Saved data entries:
==*==

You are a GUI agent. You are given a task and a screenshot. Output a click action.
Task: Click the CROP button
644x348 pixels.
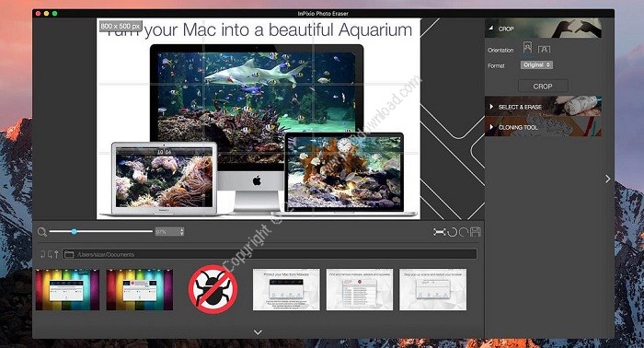[543, 87]
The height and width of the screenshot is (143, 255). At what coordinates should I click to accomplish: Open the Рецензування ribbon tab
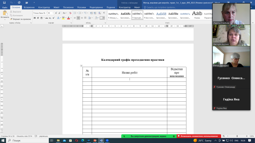[x=96, y=8]
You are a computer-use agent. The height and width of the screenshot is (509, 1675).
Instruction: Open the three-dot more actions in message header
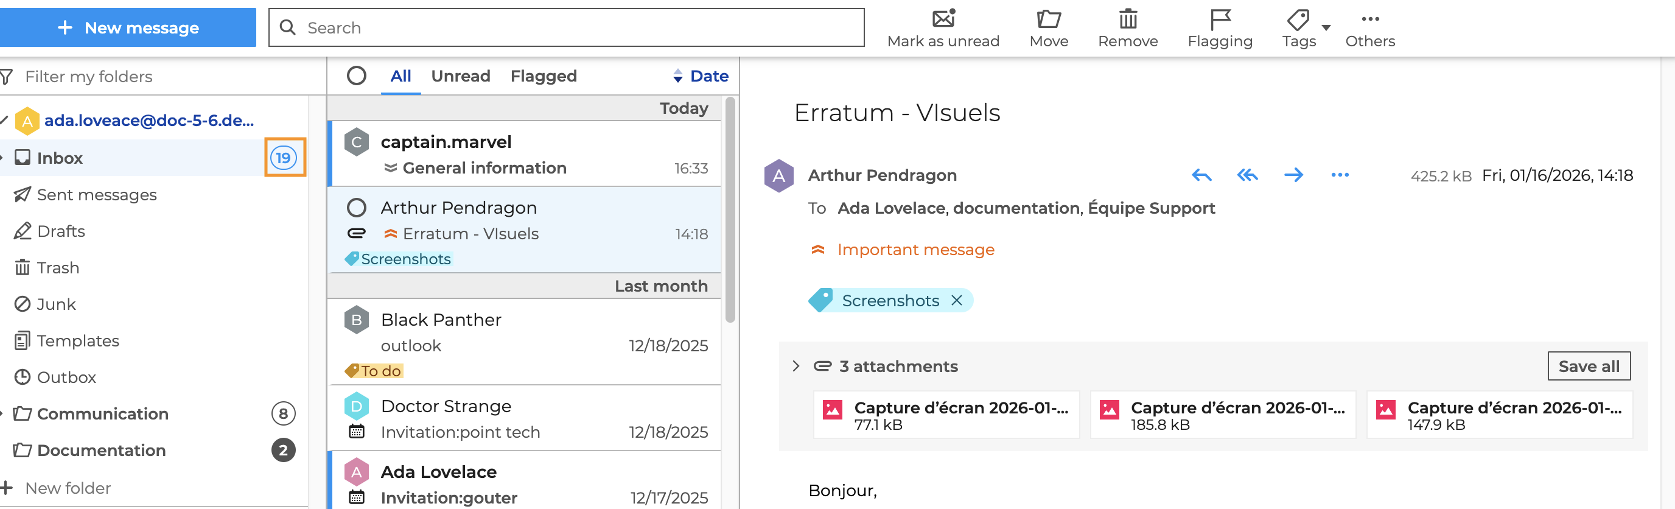coord(1339,175)
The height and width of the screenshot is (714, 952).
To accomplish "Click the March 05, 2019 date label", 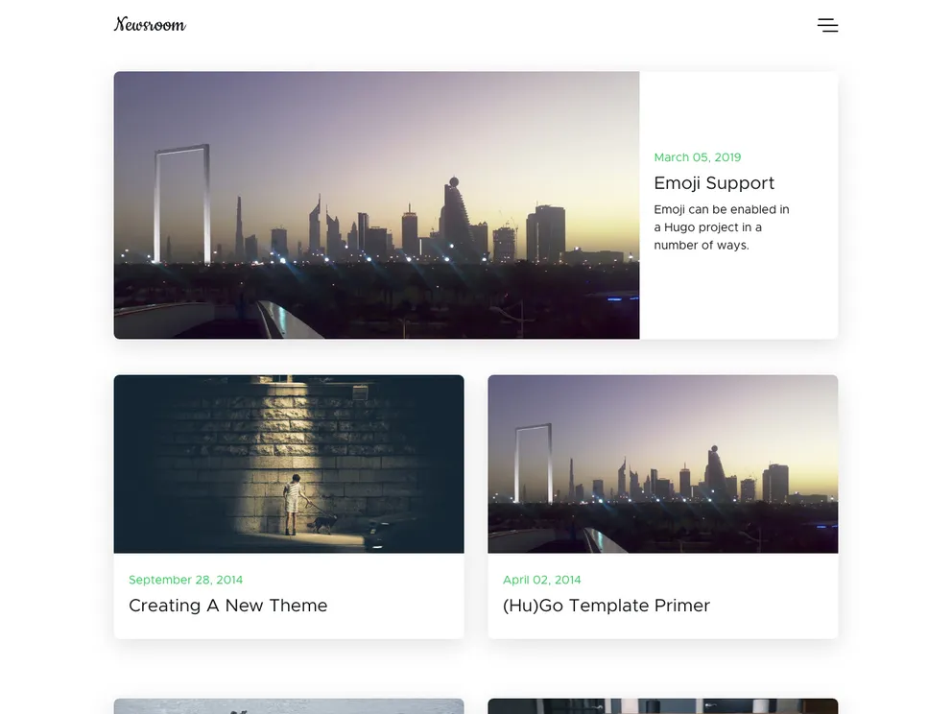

==*==

* [TASK TO CARRY OUT]: Would you transcribe all of the data exactly, omitting any pictures?

* [WRITTEN SOLUTION]:
You are a GUI agent. You are given a task and a screenshot. Output a click action.
Task: Click the CROP button
644x348 pixels.
[543, 87]
The height and width of the screenshot is (143, 255). At what coordinates should I click to accomplish: Open the Рецензування ribbon tab
[x=96, y=8]
You are a computer-use agent. The height and width of the screenshot is (509, 1675).
Instruction: Open the three-dot more actions in message header
coord(1339,175)
The height and width of the screenshot is (714, 952).
To accomplish "Click the March 05, 2019 date label", 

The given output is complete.